[Dataset excerpts]
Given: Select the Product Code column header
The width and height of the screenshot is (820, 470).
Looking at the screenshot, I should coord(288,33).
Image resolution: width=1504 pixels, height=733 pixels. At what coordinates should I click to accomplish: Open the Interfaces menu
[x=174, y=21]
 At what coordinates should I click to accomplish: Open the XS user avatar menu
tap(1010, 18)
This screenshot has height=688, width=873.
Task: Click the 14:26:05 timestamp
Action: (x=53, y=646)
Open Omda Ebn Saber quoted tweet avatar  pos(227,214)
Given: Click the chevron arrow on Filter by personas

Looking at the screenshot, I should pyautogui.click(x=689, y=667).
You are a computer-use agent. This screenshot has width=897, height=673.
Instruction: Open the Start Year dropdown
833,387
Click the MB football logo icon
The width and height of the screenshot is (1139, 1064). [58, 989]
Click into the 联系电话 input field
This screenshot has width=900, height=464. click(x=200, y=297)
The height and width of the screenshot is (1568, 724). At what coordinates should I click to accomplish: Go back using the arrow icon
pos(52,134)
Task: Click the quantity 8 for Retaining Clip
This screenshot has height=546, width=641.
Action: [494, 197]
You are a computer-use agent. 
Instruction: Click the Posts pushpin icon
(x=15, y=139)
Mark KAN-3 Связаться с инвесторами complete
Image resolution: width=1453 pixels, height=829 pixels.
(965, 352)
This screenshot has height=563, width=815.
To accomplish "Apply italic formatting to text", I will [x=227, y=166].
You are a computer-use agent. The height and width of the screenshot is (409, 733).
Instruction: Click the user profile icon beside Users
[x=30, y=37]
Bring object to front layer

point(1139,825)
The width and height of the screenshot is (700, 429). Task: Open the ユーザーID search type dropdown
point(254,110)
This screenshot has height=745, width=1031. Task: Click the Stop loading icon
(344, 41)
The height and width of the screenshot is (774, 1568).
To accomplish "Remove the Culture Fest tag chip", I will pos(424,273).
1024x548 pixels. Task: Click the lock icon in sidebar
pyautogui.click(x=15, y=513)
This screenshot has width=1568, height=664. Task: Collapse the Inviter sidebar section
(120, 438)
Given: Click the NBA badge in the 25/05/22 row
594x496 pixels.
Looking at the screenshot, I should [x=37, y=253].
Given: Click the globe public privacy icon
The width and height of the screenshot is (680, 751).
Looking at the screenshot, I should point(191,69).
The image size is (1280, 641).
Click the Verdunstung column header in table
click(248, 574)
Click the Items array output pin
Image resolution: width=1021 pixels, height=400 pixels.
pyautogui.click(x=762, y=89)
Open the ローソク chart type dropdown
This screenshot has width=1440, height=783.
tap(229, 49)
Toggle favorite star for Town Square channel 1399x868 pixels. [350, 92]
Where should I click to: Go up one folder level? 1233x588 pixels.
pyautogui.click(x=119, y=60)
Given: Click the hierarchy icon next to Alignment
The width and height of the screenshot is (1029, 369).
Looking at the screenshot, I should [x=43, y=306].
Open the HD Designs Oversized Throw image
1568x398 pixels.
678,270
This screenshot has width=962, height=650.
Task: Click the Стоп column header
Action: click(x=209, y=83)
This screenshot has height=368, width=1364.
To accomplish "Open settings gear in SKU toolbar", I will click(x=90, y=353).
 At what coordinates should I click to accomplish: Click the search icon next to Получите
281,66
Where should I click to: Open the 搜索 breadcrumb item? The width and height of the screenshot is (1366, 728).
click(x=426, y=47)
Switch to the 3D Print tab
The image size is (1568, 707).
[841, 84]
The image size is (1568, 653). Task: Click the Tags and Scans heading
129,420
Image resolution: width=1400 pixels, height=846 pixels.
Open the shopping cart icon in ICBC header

▸ Your objective
Where a line of the records contains the word "will", count it; state only the final tally.

▸ Response to the exercise
3